Mais la réalité est toute autre dans les pays en développement, qui supportent entièrement le risque associé aux fluctuations financières. Ainsi, la Moldavie n’a pas résisté à la libéralisation financière. En dix ans, son PIB a chuté de 70% et la pauvreté a été multipliée par 10, conséquence du poids énorme du remboursement de la dette sur les revenus nationaux (près de 75%). Les emprunts contractés en euros ou en dollars ont été fatals pour l’économie lorsque la monnaie moldave s’est dévaluée. L’ouverture aux capitaux étrangers doit donc, comme le montre cet exemple, être assortie de garanties financières contre des fluctuations de devise ou de taux. Le marché seul n’offre pas ces garanties.
Dogme idéologique au FMI
Enfin, les institutions internationales, et notamment le FMI, portent , en raison de leur dogmatisme, un part importante de responsabilité dans les échecs de la globalisation. La doctrine libérale a mis près d’un siècle à s’appliquer dans les pays qui prônent aujourd’hui la privatisation et l’ouverture sans délai au commerce et aux capitaux. Les économies développées ont longtemps eu recours au protectionnisme, dont elles sont aujourd’hui les grands pourfendeurs. Les recommandations faites actuellement aux pays en développement se fondent plus sur des considérations idéologiques que sur des observations empiriques des effets des politiques macroéconomiques. S’ajoute à cela que le temps pour observer qu’une mesure est effectivement nuisible, la corriger, et bénéficier de ce changement de cap, s’étend sur plusieurs années. Une baisse des taux d’intérêt trop tardive ne fera pas refaire surface aux entreprises ayant fait faillite durant cette période, et c’est tout le tissu microéconomique qui sera affecté par cette erreur d’appréciation.

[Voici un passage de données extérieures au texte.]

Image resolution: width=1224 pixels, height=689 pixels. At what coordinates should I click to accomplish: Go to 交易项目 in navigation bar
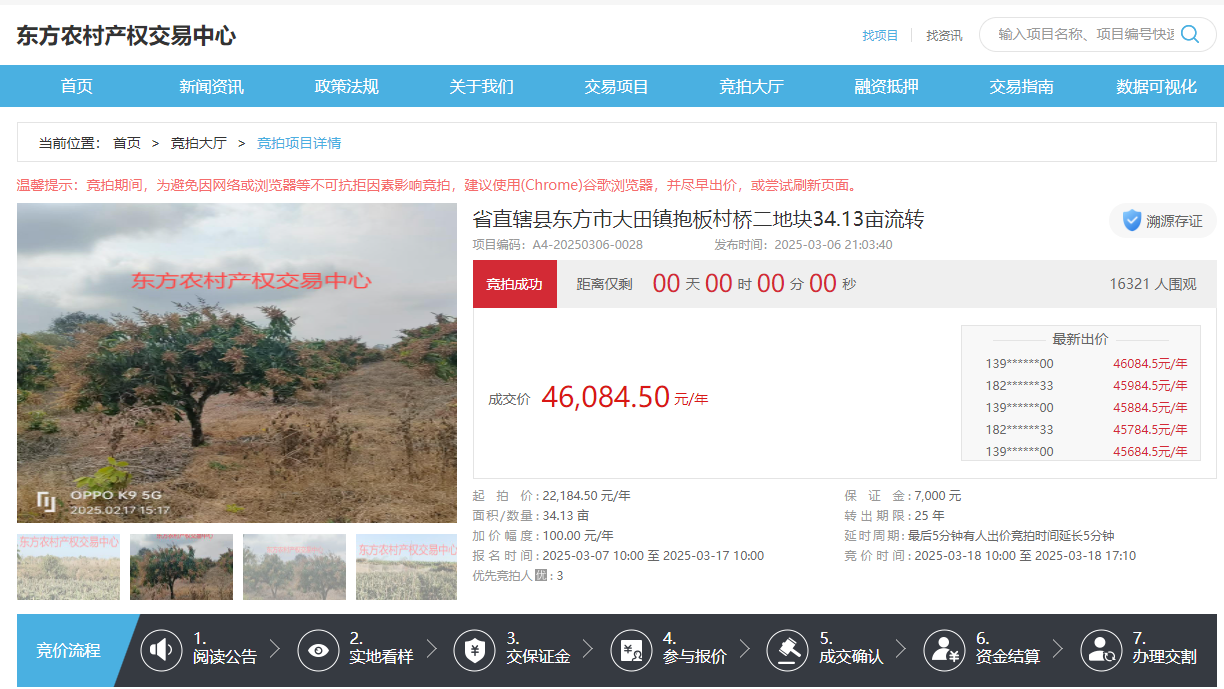[616, 86]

Pour toutes ces raisons, la globalisation ne remplit pas encore toutes ses promesses, ne permettant pas une distribution équitable de ses bénéfices. Si le dogme néo-libéral est en recul face aux réalités de l’économie, beaucoup de chemin reste à faire pour une mondialisation plus juste. La globalisation doit apporter un gain mutuel ; c’est un principe à ne pas rejeter. Améliorons donc les modalités de cette globalisation pour que ce gain soit partagé pas tous.